§ **WHAT THE TASK ASKS**:
In the powerset proof post below, list every single capital letter that names a set, leaving out the P that denotes the powerset.

§ **EXCERPT TO READ**:
Prove that there is a unique $A \in \mathcal P (U)$ such that for every $ B\in \mathcal P (U)$, $A \cup B=A$. ($ \mathcal P (U)$ being the powerset of U)

One solution I found is as follows:

To prove the existence, try $A=U$. For any $ B\in \mathcal P (U)$, $B\subseteq U$ and so $U\cup B=U$.

To prove the uniqueness, let say there is another set $ C\in \mathcal P (U)$ s.t. $\forall B \in \mathcal P (U)(C \cup B=C)$. We can put $B=U \setminus C$ in this equation to get $C \cup (U \setminus C) =C$, therefore $U=C$ and hence $C=U=A$.

Two confusions I have:

  1. I understand the existence proof, but how could you know you should substitute $U$ for $A$? Is it just by practice and experience?

§ **PROVIDED INFORMATION**:

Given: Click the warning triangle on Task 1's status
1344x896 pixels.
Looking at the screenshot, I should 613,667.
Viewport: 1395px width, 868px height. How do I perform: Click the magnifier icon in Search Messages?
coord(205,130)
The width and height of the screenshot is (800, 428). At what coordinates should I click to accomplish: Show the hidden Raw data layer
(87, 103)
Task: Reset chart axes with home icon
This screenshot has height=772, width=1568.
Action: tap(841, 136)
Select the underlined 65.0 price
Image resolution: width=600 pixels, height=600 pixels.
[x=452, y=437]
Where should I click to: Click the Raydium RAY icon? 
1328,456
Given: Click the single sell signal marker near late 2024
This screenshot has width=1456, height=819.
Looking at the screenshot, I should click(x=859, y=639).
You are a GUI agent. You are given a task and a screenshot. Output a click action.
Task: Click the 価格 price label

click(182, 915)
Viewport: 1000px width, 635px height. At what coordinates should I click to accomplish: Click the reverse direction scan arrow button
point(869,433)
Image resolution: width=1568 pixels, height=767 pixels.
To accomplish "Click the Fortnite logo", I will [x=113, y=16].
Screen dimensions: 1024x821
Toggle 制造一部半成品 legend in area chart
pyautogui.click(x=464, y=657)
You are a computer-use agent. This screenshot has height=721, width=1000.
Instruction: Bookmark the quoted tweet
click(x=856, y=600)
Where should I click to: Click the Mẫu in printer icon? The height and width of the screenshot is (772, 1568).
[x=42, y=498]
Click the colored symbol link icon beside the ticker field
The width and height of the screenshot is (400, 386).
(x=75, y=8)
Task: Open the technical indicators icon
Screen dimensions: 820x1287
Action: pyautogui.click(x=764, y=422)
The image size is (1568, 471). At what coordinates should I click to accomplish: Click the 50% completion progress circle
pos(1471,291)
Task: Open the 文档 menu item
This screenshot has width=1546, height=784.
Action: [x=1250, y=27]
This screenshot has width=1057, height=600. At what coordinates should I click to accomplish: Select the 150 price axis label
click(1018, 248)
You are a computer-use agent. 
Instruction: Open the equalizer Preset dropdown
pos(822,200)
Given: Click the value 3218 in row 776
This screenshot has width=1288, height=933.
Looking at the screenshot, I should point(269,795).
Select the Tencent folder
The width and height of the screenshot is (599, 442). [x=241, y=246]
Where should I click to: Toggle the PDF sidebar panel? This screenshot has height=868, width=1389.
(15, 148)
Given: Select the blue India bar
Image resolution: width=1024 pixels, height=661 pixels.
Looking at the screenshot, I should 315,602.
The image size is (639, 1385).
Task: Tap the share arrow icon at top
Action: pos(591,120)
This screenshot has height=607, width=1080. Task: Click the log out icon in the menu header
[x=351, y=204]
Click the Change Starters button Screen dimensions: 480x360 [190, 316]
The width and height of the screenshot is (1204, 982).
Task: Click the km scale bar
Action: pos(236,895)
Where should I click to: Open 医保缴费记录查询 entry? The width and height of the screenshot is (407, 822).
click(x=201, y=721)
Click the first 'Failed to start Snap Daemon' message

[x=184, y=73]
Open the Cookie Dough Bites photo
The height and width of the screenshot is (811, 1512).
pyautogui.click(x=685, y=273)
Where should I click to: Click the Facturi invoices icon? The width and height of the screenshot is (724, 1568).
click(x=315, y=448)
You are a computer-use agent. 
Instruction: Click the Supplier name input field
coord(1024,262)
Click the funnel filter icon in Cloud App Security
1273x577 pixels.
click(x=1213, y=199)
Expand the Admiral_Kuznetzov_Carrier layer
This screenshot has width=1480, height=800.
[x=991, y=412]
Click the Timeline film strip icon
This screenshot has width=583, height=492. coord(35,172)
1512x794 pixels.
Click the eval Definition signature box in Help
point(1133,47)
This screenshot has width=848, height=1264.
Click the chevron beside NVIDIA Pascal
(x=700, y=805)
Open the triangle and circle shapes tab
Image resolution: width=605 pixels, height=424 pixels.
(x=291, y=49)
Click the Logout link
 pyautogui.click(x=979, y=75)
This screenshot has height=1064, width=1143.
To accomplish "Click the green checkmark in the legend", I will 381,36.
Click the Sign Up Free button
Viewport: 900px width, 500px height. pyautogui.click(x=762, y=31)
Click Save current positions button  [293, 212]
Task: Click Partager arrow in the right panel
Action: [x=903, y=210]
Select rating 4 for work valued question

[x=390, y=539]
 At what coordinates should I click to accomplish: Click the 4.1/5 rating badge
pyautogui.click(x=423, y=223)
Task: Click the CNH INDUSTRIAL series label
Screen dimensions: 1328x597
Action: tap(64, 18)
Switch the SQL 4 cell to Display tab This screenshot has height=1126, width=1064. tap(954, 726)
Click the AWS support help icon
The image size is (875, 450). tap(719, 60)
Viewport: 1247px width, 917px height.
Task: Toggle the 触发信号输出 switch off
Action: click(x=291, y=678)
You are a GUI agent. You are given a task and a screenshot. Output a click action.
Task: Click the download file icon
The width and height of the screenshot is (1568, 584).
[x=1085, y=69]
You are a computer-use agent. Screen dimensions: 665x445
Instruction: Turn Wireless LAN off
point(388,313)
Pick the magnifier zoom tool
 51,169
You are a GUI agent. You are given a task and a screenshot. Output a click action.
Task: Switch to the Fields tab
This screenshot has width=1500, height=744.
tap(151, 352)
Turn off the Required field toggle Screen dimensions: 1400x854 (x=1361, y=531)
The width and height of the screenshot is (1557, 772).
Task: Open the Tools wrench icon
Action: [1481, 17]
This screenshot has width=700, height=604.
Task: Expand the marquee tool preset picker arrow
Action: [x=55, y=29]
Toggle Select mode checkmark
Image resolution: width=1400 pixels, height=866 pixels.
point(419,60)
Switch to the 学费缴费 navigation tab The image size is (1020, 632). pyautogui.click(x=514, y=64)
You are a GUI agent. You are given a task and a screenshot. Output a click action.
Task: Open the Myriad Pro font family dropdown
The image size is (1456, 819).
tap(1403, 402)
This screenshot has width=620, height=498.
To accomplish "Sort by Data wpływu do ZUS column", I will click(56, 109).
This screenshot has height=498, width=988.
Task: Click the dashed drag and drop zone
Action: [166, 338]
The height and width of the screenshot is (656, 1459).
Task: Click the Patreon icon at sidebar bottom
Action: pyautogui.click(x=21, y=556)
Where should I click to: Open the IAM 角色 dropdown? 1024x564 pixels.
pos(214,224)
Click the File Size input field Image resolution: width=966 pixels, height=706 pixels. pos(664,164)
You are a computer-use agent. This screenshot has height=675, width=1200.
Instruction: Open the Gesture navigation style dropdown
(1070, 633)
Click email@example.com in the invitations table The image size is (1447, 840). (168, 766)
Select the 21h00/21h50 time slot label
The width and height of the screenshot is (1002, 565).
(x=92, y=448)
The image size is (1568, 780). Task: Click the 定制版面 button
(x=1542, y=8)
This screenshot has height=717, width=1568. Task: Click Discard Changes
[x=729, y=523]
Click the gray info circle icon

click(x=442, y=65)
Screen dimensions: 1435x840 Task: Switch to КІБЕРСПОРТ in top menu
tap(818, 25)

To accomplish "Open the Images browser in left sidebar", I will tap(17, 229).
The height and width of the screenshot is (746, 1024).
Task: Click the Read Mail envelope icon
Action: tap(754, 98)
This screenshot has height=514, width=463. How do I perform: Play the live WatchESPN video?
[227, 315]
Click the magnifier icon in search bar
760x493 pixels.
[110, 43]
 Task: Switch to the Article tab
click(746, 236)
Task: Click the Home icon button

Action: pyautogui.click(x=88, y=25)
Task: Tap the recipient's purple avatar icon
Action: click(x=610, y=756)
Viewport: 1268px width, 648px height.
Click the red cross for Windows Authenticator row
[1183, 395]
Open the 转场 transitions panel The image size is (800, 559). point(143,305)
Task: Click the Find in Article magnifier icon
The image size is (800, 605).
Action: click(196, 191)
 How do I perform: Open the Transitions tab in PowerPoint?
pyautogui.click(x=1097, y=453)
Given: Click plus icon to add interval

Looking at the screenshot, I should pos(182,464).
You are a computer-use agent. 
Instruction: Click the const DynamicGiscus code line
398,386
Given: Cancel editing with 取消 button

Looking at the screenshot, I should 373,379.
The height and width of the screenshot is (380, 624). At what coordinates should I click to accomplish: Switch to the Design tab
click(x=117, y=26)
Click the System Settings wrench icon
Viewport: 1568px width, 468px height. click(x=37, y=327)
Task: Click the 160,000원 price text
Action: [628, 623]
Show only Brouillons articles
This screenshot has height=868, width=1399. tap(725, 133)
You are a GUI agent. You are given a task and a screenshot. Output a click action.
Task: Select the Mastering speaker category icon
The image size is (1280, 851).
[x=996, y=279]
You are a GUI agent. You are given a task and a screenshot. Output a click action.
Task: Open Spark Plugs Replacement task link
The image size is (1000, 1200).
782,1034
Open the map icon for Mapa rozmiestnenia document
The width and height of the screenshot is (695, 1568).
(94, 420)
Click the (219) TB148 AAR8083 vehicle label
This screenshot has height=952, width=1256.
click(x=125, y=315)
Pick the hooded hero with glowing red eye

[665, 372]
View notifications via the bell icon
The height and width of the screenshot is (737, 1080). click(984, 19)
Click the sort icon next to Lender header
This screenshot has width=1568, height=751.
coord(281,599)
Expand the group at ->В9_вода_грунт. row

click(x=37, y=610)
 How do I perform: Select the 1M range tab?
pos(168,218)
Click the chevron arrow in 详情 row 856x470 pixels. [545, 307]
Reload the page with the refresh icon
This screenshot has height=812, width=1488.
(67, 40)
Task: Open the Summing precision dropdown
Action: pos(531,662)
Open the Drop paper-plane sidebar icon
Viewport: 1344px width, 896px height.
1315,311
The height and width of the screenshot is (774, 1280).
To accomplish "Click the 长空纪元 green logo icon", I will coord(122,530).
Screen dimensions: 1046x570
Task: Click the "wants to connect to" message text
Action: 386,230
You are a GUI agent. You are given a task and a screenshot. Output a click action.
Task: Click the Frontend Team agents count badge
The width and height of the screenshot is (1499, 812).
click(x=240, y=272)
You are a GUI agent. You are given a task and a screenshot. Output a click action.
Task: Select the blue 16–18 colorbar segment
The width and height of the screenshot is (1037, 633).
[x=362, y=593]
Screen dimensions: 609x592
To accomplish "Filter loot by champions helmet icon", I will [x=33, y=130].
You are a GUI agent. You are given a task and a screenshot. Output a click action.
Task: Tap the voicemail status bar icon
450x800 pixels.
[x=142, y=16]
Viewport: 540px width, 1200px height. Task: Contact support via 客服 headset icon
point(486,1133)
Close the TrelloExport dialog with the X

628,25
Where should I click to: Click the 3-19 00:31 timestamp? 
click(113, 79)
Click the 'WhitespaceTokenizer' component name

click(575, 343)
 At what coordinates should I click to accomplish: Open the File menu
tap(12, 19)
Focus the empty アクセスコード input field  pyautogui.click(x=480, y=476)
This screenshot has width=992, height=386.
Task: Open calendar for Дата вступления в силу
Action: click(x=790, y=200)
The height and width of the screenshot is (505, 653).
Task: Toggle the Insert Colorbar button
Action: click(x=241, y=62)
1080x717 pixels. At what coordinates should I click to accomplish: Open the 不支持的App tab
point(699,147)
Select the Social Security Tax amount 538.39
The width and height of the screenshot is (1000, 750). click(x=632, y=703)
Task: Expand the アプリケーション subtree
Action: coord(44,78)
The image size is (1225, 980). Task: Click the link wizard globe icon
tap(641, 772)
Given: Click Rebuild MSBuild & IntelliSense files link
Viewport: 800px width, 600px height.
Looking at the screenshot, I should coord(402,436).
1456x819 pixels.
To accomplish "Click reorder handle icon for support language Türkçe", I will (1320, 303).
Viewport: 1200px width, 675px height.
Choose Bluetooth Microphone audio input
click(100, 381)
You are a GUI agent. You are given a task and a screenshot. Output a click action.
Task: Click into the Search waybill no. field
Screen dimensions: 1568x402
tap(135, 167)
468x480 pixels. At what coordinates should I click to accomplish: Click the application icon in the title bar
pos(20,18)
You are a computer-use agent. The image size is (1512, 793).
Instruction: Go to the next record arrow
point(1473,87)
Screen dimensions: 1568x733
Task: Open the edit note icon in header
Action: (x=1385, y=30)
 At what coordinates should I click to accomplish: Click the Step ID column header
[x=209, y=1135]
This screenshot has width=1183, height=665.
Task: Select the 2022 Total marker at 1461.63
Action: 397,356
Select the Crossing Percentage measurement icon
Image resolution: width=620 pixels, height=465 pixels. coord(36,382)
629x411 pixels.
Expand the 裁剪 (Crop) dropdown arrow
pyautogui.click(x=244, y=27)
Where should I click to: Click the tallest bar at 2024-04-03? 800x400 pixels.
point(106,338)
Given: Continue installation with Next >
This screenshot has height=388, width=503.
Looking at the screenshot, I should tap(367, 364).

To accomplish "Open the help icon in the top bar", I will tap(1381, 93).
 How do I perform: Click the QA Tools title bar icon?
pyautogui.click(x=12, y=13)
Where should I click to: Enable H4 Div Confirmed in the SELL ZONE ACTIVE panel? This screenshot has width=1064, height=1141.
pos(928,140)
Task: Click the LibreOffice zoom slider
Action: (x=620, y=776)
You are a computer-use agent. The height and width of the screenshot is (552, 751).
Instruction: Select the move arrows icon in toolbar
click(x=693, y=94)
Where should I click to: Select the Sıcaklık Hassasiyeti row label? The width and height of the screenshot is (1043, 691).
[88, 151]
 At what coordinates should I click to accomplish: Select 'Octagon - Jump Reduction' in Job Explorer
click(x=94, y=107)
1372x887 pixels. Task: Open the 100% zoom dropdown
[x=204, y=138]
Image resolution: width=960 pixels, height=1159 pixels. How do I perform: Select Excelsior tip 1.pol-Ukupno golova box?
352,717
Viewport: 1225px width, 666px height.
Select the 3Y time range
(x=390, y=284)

§ **WRITTEN SOLUTION**:
A, B, C, U